In too many cases, refugees who were already traumatized by war and atrocities at home have had to struggle to make ends meet in the country that offered them shelter.
The federal government has responded with emergency funds that have helped refugees to keep paying rent while they are trying to find jobs. The small initial grant given to refugees upon arrival has been increased as well. The U.S. State Department is seeking to do a better job at preparing refugees for a new life before they arrive. Finally, the White House has launched an important conversation among various stakeholders responsible for refugee resettlement to come up with solutions for program reform.
While these are all positive steps, a lot remains to be done to help refugees. I believe that the following changes would go a long way toward improving the way the United States welcomes refugees:
- Abandon the ‘one-size-fits-all’ approach to resettlement. Today we resettle refugees from nearly 70 countries around the world. They arrive with extremely varied cultural, professional and educational backgrounds. We can do a better job matching their skills with communities around the country where those skills are in short supply.
- Invest in health and mental health services for refugees who have gone through traumatic experiences and have witnessed horrible events.
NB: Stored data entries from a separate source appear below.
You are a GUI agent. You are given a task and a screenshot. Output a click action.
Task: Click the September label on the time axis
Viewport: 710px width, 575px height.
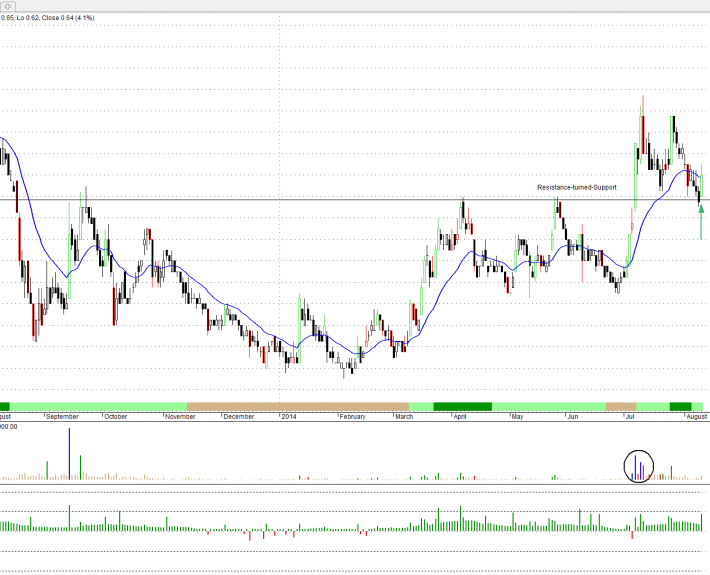(x=62, y=416)
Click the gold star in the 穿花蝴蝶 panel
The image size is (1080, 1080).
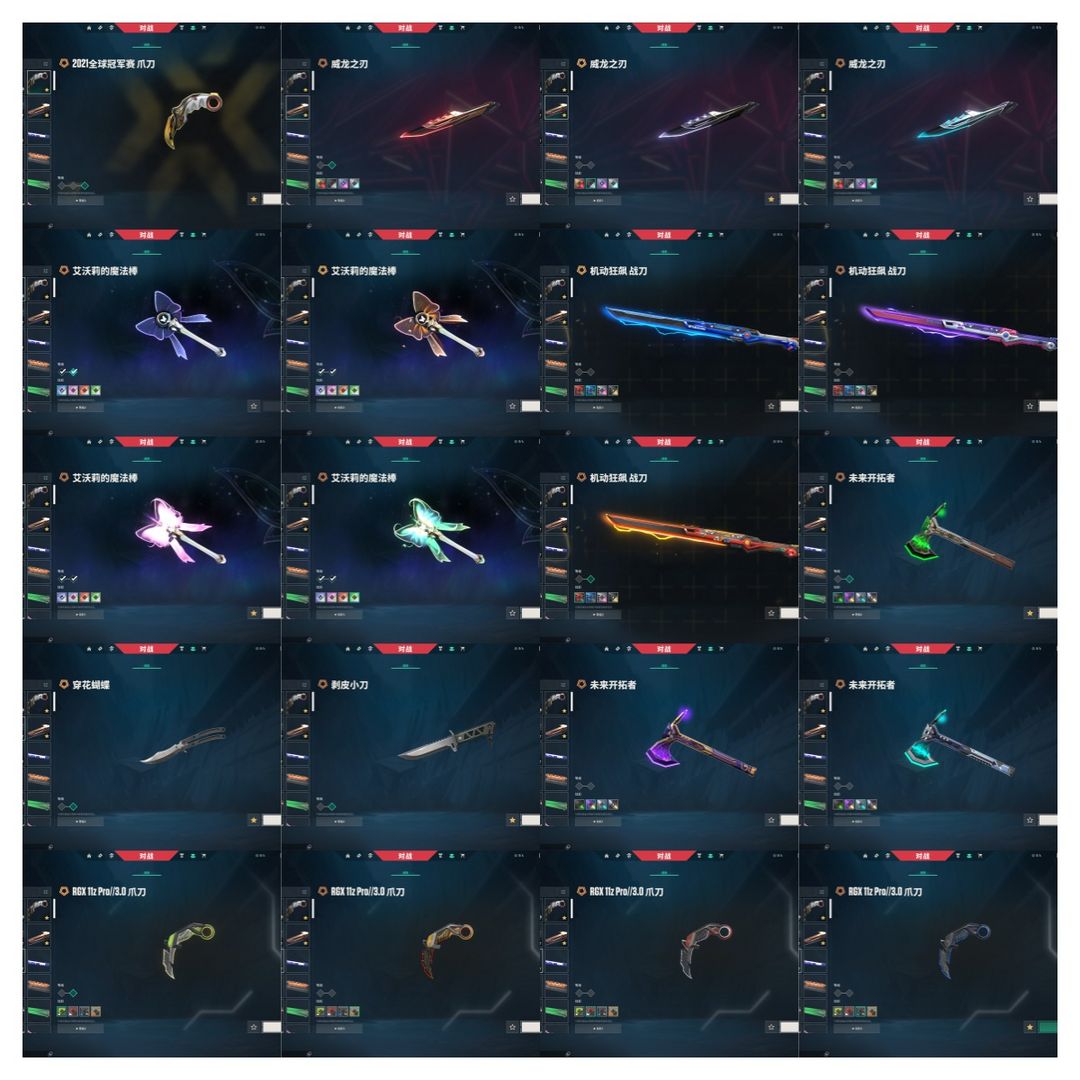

- Anticipate the requirements of certain populations coming to the U.S. For example, refugees from Iraq are already comfortable living in western society. Other groups that come from developing countries or rural backgrounds may need to learn how to thrive in an American city.
- Invest in programs that will help refugees find employment. We need to expand existing employment-oriented programs. We also need to think of new, creative ways to help refugees who have very different sets of skills — such as an English-speaking doctor from Iraq and a widowed mother from Nepal with only four years of primary school — become self-sufficient.
- Provide extra help for those refugees for whom immediate employment may not be a realistic option, such as the elderly.
Having been denied basic rights at home — such as freedom of movement and expression, and the possibility to work and attend school — refugees value greatly the freedoms America offers and are eager to contribute to their new communities. But they need a strong foundation on which to build new lives.
I intend to do my part to help the Administration improve the refugee resettlement program and convince Congress to support these critical programs.